Let $K \subset L=K(\alpha)$ be a number field extension with rings of integers $\mathcal{O}_K$ and $\mathcal{O}_L=\mathcal{O}_K[\alpha]$ respectively. Let $\pi$ be a prime ideal in $O_K$, and let $F = \mathcal O_K/\pi$.
Finally, let $p$ be the minimum monic polynomial of $\alpha$ over $\mathcal O_K$, and let $p(x) = \prod_i(p_i(x))^{f_i}$ be the factorization of $p$ in $F[x]$.
Then we can show that $$\mathcal{O}_L/(\pi \mathcal{O}_L) = \prod_i (\mathcal{O}_L/(\pi,p_i(\alpha)))^{f_i} .$$ I have seen multiple proofs of this theorem but none of them show that $$\underbrace{\pi \mathcal{O}_{L_\strut}}_{P} = \underbrace{\prod_i (\pi,p_i(\alpha))^{f_i}}_{Q}.$$
It is easy to show that $Q \subset P$ by simply multiplying everything out but can we show that $P \subset Q$ (or even that $P = Q$) directly? By this I mean mostly avoiding the use of the norm function(size of the ideals) to show that $Q|P \Rightarrow P = Q$
I don't know if this is what you mean by norms (you mean the absolute norm?).
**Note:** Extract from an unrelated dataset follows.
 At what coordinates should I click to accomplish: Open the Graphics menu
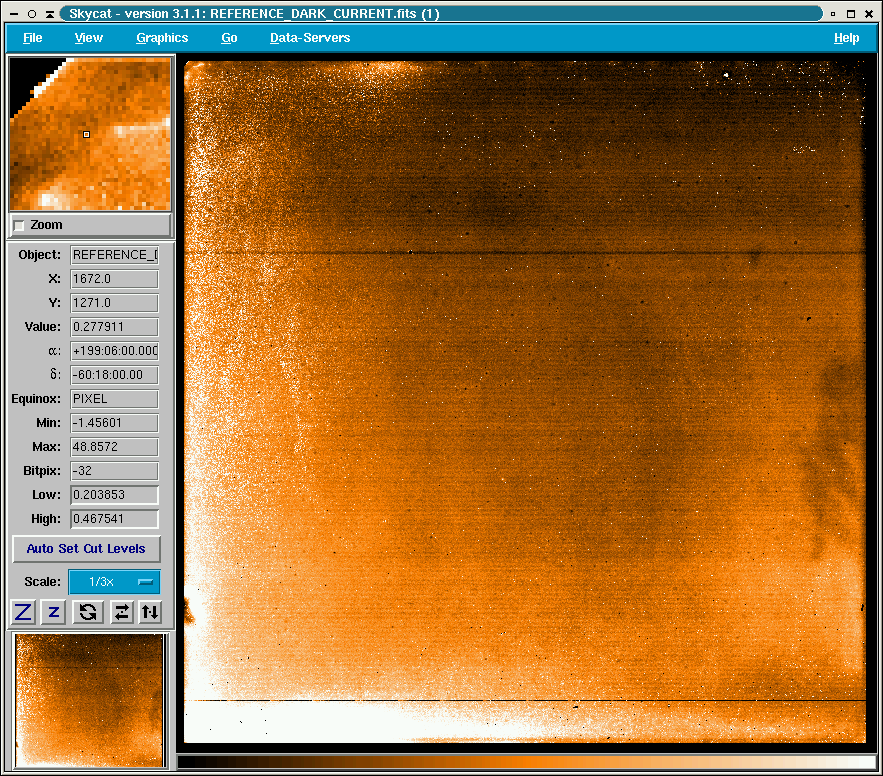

If this is what you already knew I apologize in advance!
$$\begin{aligned}\mathcal{O}_L/\pi\mathcal{O}_L &\cong \mathcal{O}_K[T]/(p(T))/(\pi\mathcal{O}_K[T]/(p(T))\\ &\cong \mathcal{O}_K[T]/(p(t),\pi)\\ &\cong \left(\mathcal{O}_K/\pi\right)[T]/(p(T))\\ &= \prod_i \left(\mathcal{O}_K/\pi\right)[T]/(p_i(T)^{f_i})\end{aligned}$$
But, just by counting dimensions:
$$\#\left(\mathcal{O}_K/\pi)\right)[T]/(p_i(T)^{f_i})=\left(\#(\mathcal{O}_K/\pi)[T]/(p_i(T))\right)^{f_i}$$
So, $\mathcal{O}_L/P$ and $\mathcal{O}_L/Q$ have the same cardinality. So, containment implies equality.